_Exercise aim_
The word "heading" occurs in some of the lines below; copy each of those lines.

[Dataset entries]
---+---

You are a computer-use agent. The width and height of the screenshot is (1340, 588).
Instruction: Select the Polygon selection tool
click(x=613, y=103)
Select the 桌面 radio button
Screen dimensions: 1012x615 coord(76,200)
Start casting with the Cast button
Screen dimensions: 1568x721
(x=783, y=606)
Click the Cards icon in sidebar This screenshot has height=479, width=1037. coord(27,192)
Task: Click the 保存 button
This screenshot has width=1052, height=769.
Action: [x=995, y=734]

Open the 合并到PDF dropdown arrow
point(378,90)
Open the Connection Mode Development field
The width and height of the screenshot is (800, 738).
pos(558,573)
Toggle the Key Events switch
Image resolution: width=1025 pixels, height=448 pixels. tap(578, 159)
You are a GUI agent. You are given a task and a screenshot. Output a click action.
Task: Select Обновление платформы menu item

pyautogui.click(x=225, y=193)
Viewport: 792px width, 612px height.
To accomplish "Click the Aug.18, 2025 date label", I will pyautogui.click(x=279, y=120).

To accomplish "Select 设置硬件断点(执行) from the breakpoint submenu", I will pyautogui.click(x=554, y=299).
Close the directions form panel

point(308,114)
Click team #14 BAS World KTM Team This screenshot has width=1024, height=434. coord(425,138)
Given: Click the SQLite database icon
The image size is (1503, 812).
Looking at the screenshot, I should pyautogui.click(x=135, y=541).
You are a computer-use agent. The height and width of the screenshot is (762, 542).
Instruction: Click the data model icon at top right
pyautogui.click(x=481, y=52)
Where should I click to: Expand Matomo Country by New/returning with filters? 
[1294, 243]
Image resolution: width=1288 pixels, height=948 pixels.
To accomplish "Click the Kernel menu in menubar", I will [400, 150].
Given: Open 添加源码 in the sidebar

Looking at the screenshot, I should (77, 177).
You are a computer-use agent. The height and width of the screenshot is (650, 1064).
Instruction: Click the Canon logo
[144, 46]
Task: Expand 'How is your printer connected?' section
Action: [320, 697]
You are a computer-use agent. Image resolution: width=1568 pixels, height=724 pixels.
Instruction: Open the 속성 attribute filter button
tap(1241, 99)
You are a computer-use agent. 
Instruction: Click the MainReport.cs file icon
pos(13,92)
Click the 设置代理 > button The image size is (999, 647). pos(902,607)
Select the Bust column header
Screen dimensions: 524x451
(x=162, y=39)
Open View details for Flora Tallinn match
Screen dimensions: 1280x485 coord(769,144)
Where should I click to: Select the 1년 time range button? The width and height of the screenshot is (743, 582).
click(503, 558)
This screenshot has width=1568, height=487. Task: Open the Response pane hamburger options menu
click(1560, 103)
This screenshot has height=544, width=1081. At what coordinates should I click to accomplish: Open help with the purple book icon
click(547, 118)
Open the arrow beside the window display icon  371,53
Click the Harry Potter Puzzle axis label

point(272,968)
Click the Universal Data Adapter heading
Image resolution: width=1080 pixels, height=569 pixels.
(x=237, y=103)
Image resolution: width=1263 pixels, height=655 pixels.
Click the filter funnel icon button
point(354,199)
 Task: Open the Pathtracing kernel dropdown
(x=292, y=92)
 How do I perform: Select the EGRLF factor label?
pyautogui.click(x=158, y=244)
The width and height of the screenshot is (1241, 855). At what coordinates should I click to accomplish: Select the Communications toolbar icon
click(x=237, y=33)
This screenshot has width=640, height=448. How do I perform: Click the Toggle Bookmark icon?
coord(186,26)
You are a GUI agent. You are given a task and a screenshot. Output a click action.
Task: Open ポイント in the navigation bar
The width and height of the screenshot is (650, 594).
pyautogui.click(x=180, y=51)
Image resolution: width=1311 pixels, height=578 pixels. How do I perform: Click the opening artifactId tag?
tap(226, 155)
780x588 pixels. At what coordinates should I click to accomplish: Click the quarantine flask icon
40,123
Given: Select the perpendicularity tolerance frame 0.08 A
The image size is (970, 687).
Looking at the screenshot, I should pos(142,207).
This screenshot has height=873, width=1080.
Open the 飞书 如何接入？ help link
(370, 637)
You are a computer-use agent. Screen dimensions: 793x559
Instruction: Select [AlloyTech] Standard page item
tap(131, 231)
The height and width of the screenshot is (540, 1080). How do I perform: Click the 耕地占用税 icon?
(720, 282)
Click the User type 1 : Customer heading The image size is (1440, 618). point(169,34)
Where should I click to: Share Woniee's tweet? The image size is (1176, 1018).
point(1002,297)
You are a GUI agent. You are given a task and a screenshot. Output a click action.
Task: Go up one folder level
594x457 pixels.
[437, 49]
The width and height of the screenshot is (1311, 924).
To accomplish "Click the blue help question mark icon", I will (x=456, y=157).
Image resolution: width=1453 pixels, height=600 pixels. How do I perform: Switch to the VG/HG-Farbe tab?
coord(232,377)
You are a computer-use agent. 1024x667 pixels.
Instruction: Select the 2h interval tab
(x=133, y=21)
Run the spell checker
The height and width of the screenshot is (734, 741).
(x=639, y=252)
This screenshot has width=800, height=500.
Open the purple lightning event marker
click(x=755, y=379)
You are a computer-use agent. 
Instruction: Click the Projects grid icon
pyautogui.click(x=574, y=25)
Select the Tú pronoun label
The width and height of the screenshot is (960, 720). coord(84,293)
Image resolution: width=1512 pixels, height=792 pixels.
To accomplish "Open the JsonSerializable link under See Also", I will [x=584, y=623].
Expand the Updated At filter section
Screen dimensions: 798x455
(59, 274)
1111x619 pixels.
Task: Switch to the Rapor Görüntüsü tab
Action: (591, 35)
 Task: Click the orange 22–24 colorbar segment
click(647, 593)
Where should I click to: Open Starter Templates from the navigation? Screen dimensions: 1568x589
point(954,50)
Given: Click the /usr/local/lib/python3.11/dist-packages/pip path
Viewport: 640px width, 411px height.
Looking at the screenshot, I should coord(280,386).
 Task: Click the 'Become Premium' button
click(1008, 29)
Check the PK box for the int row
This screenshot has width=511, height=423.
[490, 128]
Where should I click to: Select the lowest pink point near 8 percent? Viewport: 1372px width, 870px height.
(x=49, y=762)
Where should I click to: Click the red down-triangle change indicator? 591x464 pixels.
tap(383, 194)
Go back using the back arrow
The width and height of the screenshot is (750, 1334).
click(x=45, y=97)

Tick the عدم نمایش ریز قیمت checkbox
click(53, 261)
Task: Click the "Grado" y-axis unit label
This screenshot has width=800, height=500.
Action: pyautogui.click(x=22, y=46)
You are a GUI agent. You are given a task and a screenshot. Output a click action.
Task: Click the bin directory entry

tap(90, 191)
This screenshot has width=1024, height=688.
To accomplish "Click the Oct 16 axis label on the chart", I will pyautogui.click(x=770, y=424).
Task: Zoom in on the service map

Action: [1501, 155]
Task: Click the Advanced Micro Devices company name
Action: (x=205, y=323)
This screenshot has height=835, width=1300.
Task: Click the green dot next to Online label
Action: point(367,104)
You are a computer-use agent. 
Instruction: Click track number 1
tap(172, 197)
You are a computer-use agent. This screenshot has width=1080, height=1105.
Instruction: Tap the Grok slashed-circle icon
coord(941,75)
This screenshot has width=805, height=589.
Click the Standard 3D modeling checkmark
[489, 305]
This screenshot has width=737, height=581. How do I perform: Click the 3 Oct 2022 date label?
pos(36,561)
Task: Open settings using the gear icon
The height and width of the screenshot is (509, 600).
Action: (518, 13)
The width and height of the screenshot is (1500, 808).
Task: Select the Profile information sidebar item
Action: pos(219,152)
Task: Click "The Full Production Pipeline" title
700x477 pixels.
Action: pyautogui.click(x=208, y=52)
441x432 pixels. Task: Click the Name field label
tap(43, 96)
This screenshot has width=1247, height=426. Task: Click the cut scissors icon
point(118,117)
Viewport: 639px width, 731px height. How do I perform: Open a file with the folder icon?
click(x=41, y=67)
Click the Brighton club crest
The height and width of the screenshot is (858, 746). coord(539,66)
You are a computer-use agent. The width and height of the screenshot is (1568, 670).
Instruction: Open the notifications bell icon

---+---

_Expected answer_
Click the Universal Data Adapter heading
Click the User type 1 : Customer heading The image size is (1440, 618). point(169,34)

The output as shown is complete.